Yesterday's excerpts begin on Page 48 of the deposition, with a question from one of Jones' attorneys, James A. Fisher:

"Now, do you know a woman named Monica Lewinsky?"

"I do," Clinton reponds.

Fisher then asks the president 99 questions about Lewinsky. He tries to zero in on when they were alone together, whether they had sex, whether the president bought her gifts or paid her money -- and what steps Clinton might have taken, along with his friend Vernon Jordan, to get her a job.

Clinton never acknowledges any untoward behavior toward Lewinsky. He flatly swears they never had sex. As to the question he has repeatedly refused to answer in the past seven weeks -- if he and Lewinsky never had sex, what was the nature of the relationship between a 50-ish president and a 21-year-old intern -- Clinton was never asked.

It has been reported that Clinton and his lawyer, Robert S. Bennett, were perplexed by how much time Jones' lawyers spent asking Clinton about Lewinsky -- and this surprise comes across in the transcript. As far as the Clinton side knew, Lewinsky had simply provided an affidavit denying ever having had sex with the president.

Bennett makes this point to U.S. District Court Judge Susan Webber Wright, presiding over the deposition, and uses it to question the "good faith" of Fisher.

Wright rebukes Bennett, replying that she must assume that Fisher, as "an officer of the court," is acting in good faith. She allows the questioning to continue.

Unbeknown to Bennett and Clinton, Jones' lawyers had been briefed the night before by Linda R. Tripp, the woman who secretly tape-recorded Lewinsky's assertions that she had a sexual relationship with the president. And, on Page 75, Clinton seems to concede that Fisher knows something, and even tries to elicit what Jones' lawyers know.

"Have you ever given any gifts to Monica Lewinsky?" Fisher asks.

"I don't recall," replies the president. "Do you know what they were?"

Fisher then goes on to ask Clinton about a hat pin, a book of poetry by Walt Whitman, a gold broach and some items from The Black Dog, a novelty store on Martha's Vineyard. Clinton denies only the gold broach.

Regarding the other gifts, Clinton either says he might have given them to Lewinsky or he can't recall.

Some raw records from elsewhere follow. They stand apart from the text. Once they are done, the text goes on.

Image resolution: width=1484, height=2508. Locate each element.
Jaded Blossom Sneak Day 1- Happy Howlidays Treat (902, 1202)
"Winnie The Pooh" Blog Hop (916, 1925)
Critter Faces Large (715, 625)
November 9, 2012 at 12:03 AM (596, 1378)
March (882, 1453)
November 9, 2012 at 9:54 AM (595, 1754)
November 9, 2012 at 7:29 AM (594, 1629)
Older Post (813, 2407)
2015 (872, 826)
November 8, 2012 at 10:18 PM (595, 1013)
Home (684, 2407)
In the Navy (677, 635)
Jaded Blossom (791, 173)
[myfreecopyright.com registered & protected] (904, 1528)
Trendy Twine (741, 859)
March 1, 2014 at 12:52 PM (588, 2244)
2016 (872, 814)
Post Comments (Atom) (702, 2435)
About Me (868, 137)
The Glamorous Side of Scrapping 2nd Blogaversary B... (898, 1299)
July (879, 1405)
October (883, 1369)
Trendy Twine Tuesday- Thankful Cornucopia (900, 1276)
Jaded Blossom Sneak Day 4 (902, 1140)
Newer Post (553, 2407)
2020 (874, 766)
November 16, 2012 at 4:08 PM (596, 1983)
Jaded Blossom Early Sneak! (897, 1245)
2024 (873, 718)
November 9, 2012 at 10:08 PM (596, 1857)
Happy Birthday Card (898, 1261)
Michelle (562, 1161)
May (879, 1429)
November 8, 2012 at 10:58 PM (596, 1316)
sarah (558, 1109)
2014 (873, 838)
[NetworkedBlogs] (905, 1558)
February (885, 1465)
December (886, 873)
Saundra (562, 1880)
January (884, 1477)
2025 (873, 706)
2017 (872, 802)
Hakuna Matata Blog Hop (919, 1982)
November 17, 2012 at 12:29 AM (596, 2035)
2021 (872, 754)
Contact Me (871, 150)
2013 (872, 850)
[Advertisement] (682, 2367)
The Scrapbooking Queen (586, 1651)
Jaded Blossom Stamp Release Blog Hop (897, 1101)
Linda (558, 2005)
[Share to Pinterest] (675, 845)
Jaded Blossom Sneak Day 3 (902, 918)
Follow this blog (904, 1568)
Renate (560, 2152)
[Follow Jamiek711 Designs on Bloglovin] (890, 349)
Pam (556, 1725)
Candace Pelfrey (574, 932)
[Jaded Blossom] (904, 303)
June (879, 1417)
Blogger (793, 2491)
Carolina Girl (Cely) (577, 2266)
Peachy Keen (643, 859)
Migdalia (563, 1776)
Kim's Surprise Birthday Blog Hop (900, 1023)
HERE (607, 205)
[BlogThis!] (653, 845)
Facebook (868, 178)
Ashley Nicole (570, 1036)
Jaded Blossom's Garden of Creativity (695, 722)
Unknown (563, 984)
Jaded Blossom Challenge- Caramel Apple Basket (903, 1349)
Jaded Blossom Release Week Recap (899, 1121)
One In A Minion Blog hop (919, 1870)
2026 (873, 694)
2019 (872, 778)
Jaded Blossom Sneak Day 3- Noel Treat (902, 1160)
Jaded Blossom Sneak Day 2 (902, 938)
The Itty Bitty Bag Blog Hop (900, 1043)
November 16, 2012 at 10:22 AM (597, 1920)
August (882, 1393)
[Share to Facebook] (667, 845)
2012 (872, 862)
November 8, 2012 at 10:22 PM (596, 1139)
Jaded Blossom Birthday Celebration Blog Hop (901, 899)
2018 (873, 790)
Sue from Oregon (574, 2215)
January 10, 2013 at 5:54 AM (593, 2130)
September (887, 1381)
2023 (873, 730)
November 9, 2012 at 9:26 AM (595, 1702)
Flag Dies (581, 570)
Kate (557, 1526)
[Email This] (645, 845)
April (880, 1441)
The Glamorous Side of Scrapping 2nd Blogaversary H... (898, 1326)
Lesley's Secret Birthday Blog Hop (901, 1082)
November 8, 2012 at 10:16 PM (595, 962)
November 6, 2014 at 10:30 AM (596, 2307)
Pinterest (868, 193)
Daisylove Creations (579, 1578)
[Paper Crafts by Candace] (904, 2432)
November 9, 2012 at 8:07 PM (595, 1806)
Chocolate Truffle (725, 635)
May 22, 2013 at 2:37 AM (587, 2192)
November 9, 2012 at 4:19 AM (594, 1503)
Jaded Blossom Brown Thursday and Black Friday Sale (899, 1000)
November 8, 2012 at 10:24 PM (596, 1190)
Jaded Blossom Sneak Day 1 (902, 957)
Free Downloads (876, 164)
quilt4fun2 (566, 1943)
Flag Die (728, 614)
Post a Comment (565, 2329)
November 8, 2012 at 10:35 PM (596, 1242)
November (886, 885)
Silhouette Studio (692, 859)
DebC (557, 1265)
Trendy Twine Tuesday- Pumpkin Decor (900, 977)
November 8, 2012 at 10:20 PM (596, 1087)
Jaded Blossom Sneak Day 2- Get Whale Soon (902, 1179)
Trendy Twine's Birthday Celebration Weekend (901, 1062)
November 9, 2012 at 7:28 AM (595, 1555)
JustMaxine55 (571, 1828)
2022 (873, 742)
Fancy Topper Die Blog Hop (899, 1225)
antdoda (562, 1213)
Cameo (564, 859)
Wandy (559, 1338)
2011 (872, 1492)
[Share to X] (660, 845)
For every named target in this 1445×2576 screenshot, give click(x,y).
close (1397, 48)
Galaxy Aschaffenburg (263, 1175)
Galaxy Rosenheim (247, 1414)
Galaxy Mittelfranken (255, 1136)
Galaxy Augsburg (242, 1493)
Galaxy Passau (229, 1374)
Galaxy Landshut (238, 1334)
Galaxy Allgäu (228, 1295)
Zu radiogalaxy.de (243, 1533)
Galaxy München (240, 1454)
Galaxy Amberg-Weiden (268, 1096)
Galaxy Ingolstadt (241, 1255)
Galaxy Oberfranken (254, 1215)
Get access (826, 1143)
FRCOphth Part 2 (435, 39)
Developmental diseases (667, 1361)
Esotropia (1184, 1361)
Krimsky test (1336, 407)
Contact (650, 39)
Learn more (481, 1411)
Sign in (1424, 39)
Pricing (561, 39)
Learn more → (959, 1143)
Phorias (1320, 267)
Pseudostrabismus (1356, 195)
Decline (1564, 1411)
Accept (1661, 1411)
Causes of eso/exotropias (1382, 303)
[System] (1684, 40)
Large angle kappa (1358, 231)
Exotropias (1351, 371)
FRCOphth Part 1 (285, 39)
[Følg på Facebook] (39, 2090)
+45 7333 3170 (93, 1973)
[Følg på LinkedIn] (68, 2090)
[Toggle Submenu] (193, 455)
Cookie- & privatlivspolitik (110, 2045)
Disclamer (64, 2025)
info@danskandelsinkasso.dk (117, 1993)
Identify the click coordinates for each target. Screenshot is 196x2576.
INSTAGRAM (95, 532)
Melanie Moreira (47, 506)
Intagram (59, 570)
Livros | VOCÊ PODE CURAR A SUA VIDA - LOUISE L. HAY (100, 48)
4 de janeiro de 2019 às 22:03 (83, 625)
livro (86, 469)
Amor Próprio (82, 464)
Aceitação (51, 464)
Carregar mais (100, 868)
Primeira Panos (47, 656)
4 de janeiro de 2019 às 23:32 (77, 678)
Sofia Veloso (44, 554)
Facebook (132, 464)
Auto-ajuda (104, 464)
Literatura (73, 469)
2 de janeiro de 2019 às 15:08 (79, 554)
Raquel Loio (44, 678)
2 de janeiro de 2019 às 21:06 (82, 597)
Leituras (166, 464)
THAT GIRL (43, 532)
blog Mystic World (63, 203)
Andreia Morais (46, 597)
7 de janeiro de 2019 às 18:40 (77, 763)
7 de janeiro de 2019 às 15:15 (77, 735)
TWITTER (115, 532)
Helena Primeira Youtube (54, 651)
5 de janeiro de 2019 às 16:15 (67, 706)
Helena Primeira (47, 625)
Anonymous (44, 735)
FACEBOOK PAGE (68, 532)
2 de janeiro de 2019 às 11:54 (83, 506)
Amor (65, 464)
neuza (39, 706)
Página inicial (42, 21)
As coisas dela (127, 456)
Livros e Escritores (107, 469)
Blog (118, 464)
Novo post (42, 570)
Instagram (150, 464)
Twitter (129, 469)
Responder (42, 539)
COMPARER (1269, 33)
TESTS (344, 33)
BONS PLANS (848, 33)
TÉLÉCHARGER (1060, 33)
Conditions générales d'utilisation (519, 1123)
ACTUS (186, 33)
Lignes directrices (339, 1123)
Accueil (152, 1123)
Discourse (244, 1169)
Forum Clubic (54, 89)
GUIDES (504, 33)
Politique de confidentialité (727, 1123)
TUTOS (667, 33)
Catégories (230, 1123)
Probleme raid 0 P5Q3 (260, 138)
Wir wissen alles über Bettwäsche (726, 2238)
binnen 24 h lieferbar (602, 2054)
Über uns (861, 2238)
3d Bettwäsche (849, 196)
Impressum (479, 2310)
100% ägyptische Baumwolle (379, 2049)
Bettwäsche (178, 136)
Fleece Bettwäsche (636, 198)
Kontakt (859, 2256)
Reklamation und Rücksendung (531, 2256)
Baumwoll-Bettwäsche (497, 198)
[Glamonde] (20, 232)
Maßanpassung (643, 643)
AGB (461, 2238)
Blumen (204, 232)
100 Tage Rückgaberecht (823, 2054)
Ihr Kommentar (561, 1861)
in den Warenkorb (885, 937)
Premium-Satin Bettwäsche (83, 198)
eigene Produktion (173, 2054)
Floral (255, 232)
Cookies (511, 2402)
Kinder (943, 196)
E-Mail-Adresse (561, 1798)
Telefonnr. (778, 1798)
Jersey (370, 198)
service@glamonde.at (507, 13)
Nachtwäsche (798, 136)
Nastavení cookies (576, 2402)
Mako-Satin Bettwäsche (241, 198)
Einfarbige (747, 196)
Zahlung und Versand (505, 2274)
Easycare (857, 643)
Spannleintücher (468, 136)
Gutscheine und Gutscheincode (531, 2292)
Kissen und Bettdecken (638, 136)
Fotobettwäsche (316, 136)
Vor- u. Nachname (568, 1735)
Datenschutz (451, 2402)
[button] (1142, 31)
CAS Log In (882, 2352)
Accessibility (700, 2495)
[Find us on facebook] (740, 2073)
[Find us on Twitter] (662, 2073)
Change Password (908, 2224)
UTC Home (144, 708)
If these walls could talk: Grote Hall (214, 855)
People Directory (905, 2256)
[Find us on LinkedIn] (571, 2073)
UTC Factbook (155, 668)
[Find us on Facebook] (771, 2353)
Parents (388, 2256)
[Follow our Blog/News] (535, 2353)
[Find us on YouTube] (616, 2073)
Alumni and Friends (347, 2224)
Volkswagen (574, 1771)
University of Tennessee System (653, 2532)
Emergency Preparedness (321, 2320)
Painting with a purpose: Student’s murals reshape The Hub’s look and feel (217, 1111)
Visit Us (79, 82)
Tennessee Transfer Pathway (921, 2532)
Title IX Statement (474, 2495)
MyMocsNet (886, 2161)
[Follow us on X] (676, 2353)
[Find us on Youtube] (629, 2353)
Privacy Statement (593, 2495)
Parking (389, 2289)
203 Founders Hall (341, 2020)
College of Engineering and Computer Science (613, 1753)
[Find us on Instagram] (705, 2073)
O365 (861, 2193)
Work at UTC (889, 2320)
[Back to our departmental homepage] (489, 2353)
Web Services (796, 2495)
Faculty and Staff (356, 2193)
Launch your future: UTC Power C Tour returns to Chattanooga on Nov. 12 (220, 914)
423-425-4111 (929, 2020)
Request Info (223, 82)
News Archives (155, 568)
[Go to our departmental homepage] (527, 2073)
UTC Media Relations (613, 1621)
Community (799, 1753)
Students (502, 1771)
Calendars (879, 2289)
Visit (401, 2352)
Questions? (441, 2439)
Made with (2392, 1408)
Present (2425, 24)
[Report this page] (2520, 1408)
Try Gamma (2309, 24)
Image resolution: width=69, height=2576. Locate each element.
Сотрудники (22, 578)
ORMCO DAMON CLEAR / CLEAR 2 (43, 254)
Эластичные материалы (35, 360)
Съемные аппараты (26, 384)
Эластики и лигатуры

Expressing uncertainty is a formulation Clinton employs repeatedly. In discussing Willey, the president says the words "I don't know" 11 times and "I don't remember" 10 times. He uses several other such phrases, such as "I'm not sure" or "Not to my knowledge" 21 more times.

But Clinton doesn't equivocate or grandstand when asked about the issue at the heart of the lawsuit: Did he make unwanted sexual advances?

Jones has said under oath that in May 1991, Clinton had her summoned by a state trooper to a hotel room, where he dropped his pants and asked her to perform a sex act.

Willey, a 51-year-old former White House volunteer, testified that when she went into the Oval Office to ask Clinton for a job in 1993, he suddenly kissed her on the lips, touched her breast and put her hand on his genitals.

The president denied both women's accounts emphatically, +V adding that he would never have done to any woman what they alleged.

Unwanted advances was the first line of questioning pursued by Jones' lawyers. The second was whether Clinton used state or federal jobs to reward women who had sex with him -- or those who helped him keep affairs quiet.

At least two women identified by Jones' lawyers have themselves denied any sexual affair with Clinton. But one woman suspected of being part of this pattern doesn't deny it. The exception is Gennifer Flowers, who in 1992 alleged a 12-year love affair with Clinton that he denied.

In an answer to a question from Fisher, Clinton says he did have sex with Flowers -- but only once, in 1977.